John Wall is finally receiving some veteran help in Washington, as the Wizards completed a trade that brings in forwards Trevor Ariza and Emeka Okafor from the New Orleans Hornets. In exchange, Washington gave up high-priced disappointment Rashard Lewis and the 46th overall pick in the 2012 NBA draft.
This trade is beneficial to both sides, as the Hornets desperately needed to gain cap space and do so by acquiring Lewis' one-year expiring contract, which is not fully guaranteed. As for Washington, they continue shedding themselves of poor contracts and acquire two NBA veteran players who excel on defense and complement the remaining players on the Wizards' roster.
Before moving on, one thing needs to be clear: Ariza and Okafor are not All-Star caliber players. At the same time, they are legitimate starters in the NBA and excel on defense, which was the Wizards' biggest weakness last season. Ariza also possesses championship playoff experience, which is sorely needed on a team full of young players.
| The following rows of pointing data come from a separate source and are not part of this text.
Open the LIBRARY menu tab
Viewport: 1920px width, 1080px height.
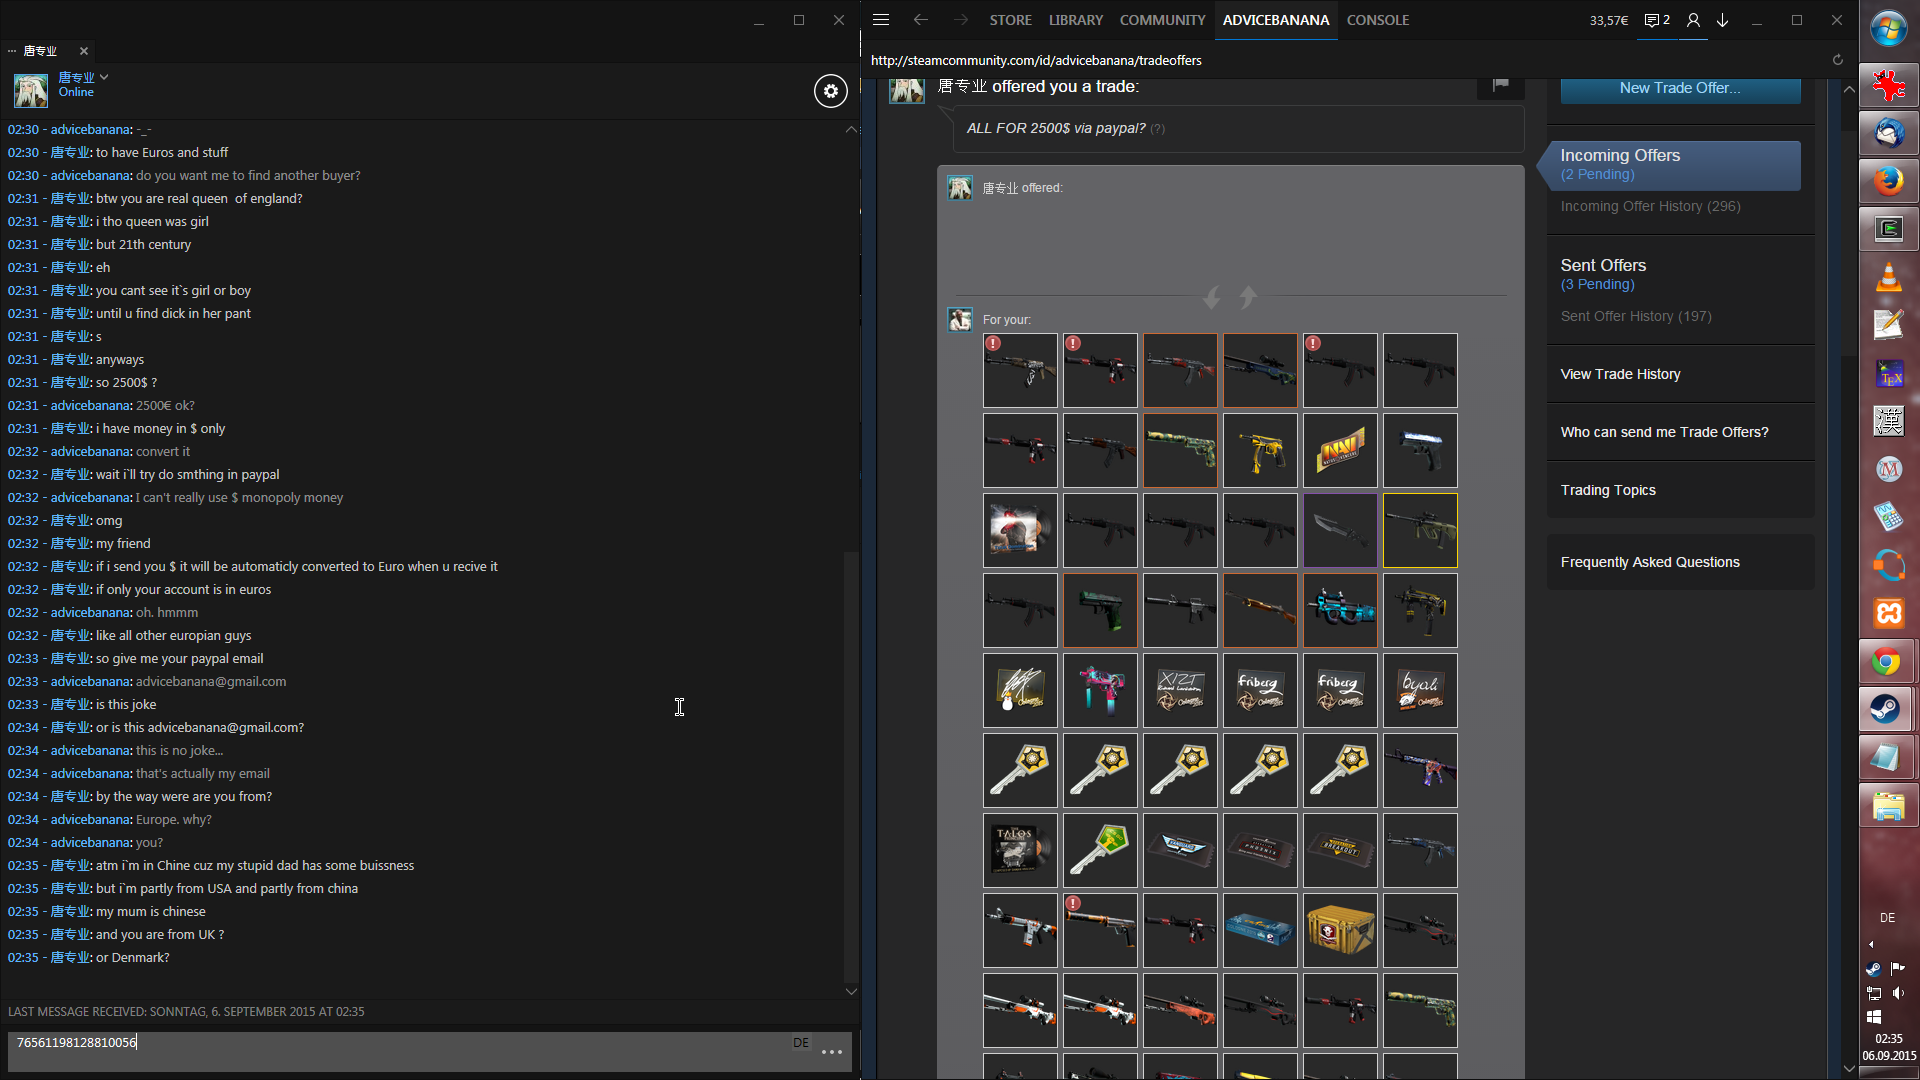(x=1075, y=20)
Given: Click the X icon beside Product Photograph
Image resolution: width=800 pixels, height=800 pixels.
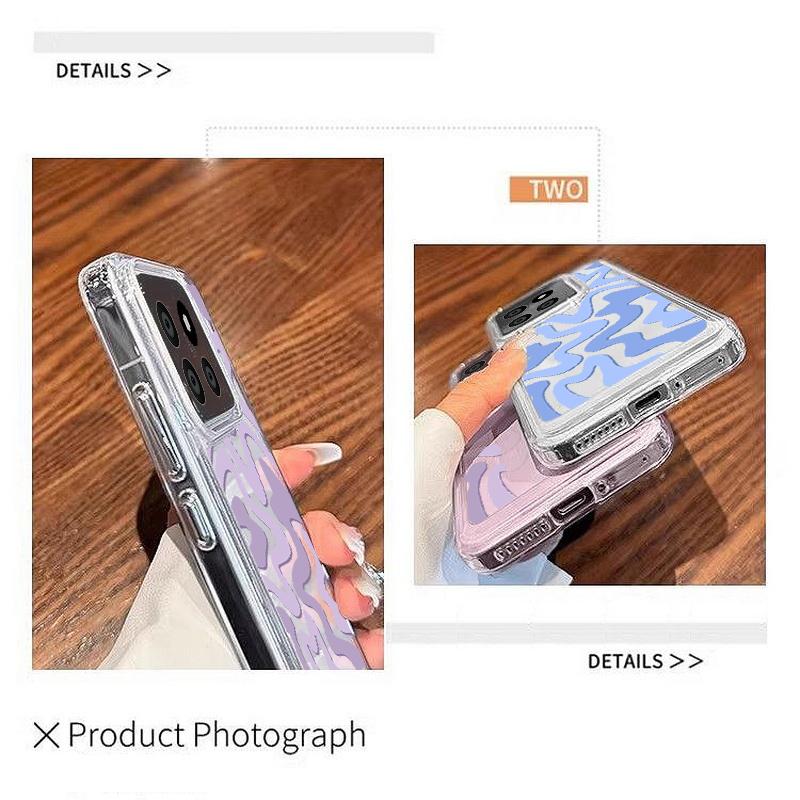Looking at the screenshot, I should click(46, 735).
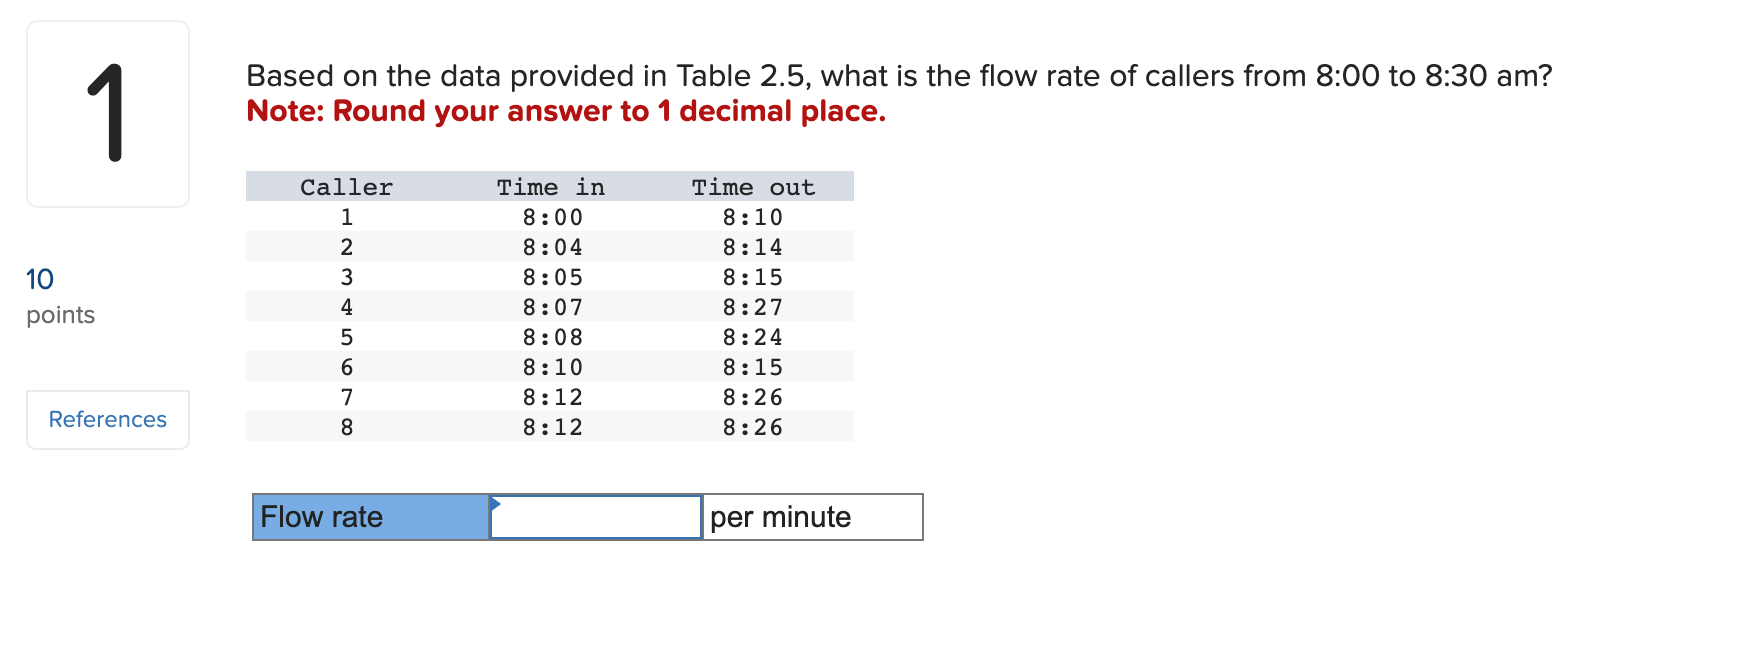Select the Time out column header
The width and height of the screenshot is (1742, 664).
tap(752, 186)
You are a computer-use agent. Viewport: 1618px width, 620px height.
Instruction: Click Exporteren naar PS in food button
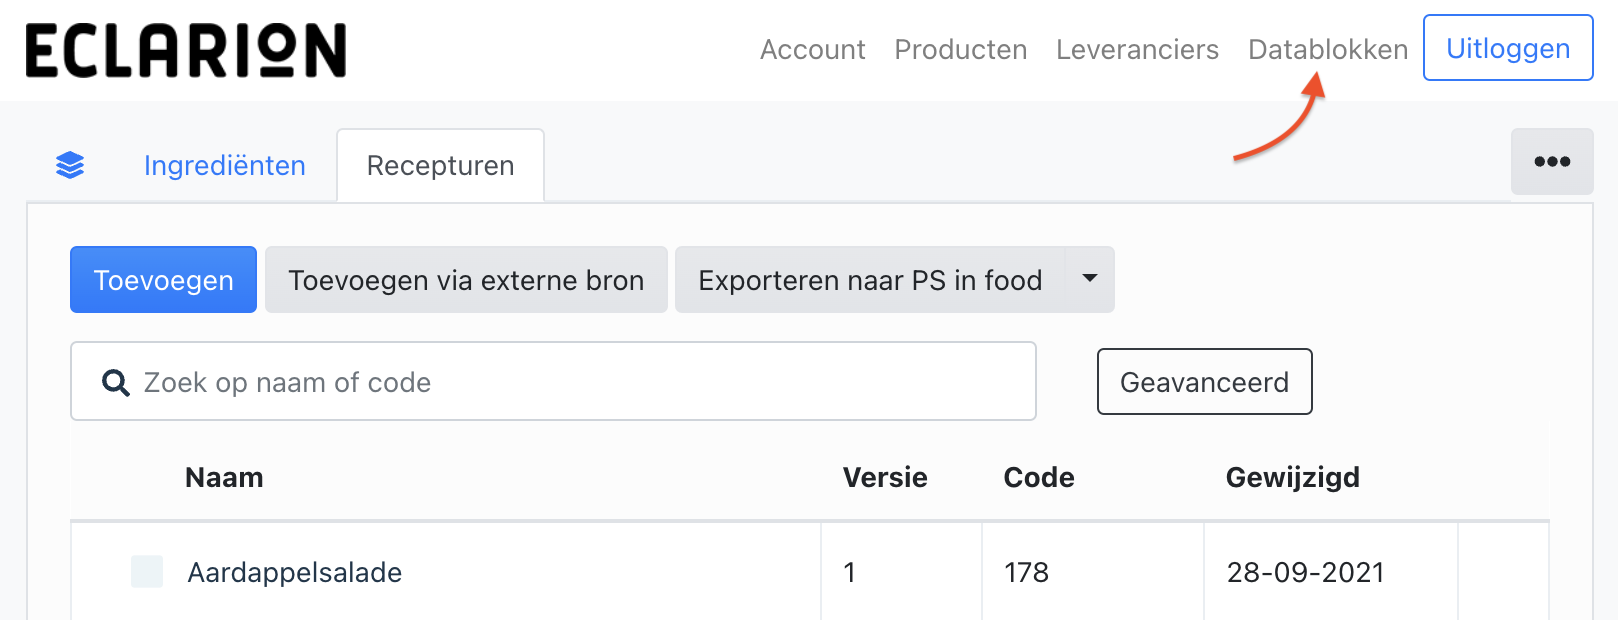point(870,280)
The key component of this deal is the development of John Wall. After exploding onto the scene with a stellar rookie campaign, he cooled off last season and essentially repeated his rookie numbers during his sophomore season. Part of this falls on Wall's shoulders, but a lot of the blame can also be placed on the inept roster surrounding him.
To put it bluntly, the Wizards did not possess high-IQ basketball players. Rather, Washington relied on the likes of Javale McGee, Nick Young and Lewis to help win basketball games. This was obviously a formula for disaster, as none of those players complement Wall's game and none were able to help him grow as a player.
Instead, they made numerous boneheaded decisions and did not exert energy on the defensive side of the court, with the exception of McGee.
Now Washington possesses a trio of strong NBA veterans who have all had success in the league and give Wall a veteran frontcourt to play with. Each player has a good basketball mind and they know how to play team ball, crash the boards and commit to defense. In fact, refer to the career stats below of all three players:
Nene and Okafor are not offensive juggernauts, but they convert a high percentage of their inside shots. Both players are also strong rebounders from the post. Meanwhile, Ariza has developed into a double-digit scorer in the past three seasons, and he contributes on the glass and by intercepting passing lanes.
This is in stark contrast to last season's frontcourt of McGee and Andray Blatche (who is currently on the roster but is expected to be amnestied), as well as departed guard Nick Young. Their career totals are below:
Up to this point, Wall has had to feed post players who did not convert a high percentage of their shots, did not attack the glass and did not score many points. Replacing those players with Nene and Okafor gives him big players who can convert close looks, pull down rebounds, extend possessions and provide the team with legitimate double-digit scoring threats.
As for Young, he was a nice perimeter scorer but did not convert a high percentage of his shots. He also failed to contribute in any other meaningful way on the court, hardly producing any assists, steals or rebounds.
Ariza is much more effective in all aspects on the court and does not need the ball in his hands to make his presence felt. He is a much better fit for the Wizards and gives Wall a good backcourt and frontcourt playmaker to find in transition or on the perimeter.
All of this is important, but there is more at stake beyond pairing Okafor and Ariza with Nene in the frontcourt. This trade sends a strong signal that the Wizards have their eye on Florida guard Bradley Beal in the NBA draft. Washington has the third overall pick, and there is a good chance that Beal will be available at that spot.
Now that the Wizards have addressed their immediate needs at small forward and center, they can take a chance on Beal and form a dynamic backcourt with him and Wall.
These two guards have loads of potential and complement each other extremely well. Wall is 6'4" and Beal is 6'5", so they would have big guards at both positions. Wall is extremely gifted in transition and has excellent court vision. His ability to penetrate into the lane and either finish or kick out is outstanding.
As for Beal, he excels as a perimeter scoring threat and is an excellent three-point shooter. Beal is also effective without the ball in his hands and constantly makes cuts and goes through screens to create open space. Wall can draw the defense in on his drives and kick it out for an open look to either Beal or Ariza.
If the Wizards go this route, they will have a potent and dynamic backcourt pairing in addition to a veteran-led front court that excels on defense, hauls in rebounds and converts looks close to the basket.
The team also still retains the 32nd overall draft selection, which is the second pick of the second round. In such a deep draft, they have a great chance at adding another young talent to the roster. This new lineup for Washington is not ready to challenge the NBA's elite, but it does provide Wall with the teammates he needs to develop into a superstar and have this team challenging for a playoff spot.